• [Data shown]
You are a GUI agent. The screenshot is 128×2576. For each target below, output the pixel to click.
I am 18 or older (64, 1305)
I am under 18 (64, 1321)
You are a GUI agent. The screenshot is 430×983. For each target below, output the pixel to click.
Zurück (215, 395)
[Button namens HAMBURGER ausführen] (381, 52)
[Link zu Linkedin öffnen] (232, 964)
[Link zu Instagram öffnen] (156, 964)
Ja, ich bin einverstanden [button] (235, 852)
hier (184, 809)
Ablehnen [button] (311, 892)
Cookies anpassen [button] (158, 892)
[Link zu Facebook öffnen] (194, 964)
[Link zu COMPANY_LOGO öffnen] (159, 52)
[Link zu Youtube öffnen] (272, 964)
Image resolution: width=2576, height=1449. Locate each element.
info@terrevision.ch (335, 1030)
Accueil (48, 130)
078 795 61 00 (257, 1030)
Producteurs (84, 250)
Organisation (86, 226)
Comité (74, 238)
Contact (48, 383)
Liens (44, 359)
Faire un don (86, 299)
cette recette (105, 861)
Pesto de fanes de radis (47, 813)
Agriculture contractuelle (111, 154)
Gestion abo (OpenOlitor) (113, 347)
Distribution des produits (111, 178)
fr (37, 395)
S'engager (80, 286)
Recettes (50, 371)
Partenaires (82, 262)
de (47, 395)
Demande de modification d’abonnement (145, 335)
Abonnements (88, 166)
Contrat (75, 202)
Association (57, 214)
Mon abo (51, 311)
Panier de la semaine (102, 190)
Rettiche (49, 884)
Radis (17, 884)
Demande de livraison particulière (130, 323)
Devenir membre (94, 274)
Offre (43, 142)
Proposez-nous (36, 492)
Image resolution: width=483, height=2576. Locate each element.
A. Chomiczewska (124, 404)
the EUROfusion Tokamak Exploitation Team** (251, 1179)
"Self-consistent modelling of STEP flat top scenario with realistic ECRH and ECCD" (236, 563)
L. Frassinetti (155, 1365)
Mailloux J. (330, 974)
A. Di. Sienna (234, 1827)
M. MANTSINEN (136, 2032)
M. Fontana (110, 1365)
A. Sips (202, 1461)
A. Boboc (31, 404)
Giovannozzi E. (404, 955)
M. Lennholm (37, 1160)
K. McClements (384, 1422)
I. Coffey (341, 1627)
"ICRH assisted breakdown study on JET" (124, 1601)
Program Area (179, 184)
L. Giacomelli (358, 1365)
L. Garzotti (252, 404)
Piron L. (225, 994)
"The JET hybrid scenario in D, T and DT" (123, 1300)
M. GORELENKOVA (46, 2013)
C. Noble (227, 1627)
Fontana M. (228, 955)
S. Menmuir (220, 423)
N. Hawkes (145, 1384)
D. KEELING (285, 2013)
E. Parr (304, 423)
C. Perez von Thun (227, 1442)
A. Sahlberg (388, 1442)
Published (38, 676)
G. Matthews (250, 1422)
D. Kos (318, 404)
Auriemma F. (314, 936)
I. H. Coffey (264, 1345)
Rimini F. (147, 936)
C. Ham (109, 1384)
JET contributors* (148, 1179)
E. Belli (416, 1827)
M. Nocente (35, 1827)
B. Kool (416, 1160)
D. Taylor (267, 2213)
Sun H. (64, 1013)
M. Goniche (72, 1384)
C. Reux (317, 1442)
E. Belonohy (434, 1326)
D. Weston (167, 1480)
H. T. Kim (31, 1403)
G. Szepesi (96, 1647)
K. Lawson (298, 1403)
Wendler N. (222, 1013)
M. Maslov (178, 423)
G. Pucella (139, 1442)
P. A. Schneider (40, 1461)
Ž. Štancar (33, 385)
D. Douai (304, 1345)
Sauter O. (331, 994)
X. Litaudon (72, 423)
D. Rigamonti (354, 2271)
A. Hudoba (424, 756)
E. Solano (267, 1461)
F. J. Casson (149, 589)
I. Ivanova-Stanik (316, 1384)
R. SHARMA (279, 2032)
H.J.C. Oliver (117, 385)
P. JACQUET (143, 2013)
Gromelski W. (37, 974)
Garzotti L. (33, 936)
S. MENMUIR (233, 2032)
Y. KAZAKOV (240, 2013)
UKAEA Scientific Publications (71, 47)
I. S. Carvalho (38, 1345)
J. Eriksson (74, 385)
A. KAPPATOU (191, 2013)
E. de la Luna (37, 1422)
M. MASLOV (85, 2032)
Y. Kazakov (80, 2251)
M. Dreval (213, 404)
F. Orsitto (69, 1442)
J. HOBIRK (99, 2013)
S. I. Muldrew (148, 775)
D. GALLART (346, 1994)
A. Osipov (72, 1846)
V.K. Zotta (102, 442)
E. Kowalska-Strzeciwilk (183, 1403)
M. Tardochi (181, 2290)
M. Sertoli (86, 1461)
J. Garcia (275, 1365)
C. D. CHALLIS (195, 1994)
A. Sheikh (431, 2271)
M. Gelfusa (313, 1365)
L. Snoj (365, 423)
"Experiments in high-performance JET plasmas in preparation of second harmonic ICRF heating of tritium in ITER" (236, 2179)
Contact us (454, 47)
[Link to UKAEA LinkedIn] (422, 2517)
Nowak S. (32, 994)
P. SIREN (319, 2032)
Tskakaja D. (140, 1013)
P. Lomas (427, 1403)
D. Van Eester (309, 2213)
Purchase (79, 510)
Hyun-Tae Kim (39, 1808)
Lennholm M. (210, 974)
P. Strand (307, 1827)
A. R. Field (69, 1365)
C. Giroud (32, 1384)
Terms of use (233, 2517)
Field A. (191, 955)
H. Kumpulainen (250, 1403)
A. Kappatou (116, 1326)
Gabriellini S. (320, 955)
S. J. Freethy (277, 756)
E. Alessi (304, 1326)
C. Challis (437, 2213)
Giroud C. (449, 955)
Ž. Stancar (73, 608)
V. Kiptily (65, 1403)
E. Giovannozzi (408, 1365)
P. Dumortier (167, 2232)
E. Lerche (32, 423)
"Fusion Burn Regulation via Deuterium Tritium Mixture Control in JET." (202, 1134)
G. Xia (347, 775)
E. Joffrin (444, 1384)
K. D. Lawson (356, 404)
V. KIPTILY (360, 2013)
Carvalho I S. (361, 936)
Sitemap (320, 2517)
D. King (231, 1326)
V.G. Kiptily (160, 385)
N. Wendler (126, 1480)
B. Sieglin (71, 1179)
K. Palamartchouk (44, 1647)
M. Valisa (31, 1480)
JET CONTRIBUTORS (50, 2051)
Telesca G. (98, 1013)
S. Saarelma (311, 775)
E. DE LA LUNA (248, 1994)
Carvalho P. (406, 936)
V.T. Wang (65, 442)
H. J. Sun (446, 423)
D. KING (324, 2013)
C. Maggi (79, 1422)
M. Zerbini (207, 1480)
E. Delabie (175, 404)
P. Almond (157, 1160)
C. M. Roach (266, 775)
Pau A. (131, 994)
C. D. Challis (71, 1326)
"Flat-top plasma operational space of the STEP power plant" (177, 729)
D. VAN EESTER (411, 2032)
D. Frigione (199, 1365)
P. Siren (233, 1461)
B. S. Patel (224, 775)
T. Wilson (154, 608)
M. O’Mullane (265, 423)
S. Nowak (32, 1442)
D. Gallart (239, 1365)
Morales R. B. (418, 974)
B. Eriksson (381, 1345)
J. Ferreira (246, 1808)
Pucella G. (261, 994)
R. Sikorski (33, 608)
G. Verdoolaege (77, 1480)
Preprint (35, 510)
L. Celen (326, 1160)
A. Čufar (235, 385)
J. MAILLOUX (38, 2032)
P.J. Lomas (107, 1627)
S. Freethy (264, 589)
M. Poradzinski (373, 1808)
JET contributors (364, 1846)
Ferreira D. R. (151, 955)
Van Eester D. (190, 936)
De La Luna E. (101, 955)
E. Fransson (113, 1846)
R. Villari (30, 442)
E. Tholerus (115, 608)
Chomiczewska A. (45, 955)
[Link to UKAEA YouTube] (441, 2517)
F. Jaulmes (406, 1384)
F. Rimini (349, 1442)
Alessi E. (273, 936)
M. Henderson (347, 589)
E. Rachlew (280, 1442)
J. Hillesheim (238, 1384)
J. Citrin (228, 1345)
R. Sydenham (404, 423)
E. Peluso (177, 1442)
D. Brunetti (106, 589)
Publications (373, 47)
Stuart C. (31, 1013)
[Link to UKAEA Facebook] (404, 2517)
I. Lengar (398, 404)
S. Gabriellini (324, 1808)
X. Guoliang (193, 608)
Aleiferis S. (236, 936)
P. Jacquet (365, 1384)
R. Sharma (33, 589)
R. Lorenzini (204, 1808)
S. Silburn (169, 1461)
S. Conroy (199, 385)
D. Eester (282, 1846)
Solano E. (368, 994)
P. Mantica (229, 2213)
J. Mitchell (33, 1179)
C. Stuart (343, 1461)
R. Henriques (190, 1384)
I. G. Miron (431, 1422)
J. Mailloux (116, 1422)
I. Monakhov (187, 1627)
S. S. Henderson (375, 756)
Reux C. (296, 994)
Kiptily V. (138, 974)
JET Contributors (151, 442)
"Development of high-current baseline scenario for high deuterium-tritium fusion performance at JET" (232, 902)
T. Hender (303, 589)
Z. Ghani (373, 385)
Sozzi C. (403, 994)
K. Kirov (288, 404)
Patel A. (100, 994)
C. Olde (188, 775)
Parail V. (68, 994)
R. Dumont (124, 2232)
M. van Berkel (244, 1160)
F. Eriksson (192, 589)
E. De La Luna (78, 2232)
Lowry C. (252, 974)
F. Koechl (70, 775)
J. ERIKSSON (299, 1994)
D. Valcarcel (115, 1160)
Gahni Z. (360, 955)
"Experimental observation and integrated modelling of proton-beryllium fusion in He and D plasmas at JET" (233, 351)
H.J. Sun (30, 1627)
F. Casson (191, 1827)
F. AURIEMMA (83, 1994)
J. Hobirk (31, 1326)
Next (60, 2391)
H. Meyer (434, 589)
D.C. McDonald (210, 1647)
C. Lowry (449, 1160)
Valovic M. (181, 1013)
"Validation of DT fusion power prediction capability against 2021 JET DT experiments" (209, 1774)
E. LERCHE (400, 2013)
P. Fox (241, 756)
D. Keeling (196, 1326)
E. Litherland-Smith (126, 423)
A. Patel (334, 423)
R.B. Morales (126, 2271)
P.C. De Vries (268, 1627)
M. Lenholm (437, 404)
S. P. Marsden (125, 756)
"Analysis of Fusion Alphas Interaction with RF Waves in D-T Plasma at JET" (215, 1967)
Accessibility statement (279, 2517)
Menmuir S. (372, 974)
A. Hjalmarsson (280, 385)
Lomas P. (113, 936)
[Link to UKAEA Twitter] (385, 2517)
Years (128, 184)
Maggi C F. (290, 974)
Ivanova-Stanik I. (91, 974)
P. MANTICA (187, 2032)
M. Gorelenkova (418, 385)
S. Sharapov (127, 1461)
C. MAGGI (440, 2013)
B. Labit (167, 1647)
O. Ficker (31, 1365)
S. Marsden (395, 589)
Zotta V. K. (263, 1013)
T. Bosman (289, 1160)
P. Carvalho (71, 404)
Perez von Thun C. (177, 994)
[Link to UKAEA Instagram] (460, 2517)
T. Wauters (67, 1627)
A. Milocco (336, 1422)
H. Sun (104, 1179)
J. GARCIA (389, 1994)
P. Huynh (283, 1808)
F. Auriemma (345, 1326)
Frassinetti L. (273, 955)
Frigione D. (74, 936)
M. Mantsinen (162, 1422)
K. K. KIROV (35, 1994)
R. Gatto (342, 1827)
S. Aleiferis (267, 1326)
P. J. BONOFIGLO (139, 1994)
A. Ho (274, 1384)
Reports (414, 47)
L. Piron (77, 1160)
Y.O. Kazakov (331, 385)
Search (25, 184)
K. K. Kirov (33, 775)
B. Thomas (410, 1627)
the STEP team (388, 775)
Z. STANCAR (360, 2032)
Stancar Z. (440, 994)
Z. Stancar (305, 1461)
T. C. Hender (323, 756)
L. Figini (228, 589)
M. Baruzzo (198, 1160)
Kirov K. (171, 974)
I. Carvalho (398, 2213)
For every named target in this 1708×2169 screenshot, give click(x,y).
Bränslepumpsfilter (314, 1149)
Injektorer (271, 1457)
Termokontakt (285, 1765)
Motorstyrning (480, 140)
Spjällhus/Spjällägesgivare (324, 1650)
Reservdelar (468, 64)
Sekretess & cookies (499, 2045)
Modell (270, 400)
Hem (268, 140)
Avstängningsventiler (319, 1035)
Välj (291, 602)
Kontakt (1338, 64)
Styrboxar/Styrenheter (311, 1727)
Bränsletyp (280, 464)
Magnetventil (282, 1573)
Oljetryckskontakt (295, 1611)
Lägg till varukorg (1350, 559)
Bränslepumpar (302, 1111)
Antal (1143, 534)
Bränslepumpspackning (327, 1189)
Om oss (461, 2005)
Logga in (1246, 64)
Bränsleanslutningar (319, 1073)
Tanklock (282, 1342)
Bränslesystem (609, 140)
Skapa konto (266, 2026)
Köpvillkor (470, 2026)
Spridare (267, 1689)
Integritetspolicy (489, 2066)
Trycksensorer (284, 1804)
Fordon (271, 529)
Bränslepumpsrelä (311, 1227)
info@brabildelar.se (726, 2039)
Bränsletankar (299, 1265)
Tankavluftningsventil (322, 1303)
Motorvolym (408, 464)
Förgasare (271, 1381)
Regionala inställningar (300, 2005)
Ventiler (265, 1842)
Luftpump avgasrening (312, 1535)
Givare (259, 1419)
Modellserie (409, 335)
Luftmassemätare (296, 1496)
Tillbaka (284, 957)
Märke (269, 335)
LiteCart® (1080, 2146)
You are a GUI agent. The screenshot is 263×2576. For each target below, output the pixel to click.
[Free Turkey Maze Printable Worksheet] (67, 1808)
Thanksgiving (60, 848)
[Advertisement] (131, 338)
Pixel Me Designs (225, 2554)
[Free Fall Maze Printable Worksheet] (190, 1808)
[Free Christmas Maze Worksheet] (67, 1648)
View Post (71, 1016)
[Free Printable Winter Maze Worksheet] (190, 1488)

• [Problem statement] Using the entries above, give back exactly the line containing "Köpvillkor (470, 2026)", the line containing "Thanksgiving (60, 848)", and every line between them, and nothing else.

• [Reply]
Köpvillkor (470, 2026)
Spridare (267, 1689)
Integritetspolicy (489, 2066)
Trycksensorer (284, 1804)
Fordon (271, 529)
Bränslepumpsrelä (311, 1227)
info@brabildelar.se (726, 2039)
Bränsletankar (299, 1265)
Tankavluftningsventil (322, 1303)
Motorvolym (408, 464)
Förgasare (271, 1381)
Regionala inställningar (300, 2005)
Ventiler (265, 1842)
Luftpump avgasrening (312, 1535)
Givare (259, 1419)
Modellserie (409, 335)
Luftmassemätare (296, 1496)
Tillbaka (284, 957)
Märke (269, 335)
LiteCart® (1080, 2146)
You are a GUI agent. The screenshot is 263×2576. For each target below, output the pixel to click.
[Free Turkey Maze Printable Worksheet] (67, 1808)
Thanksgiving (60, 848)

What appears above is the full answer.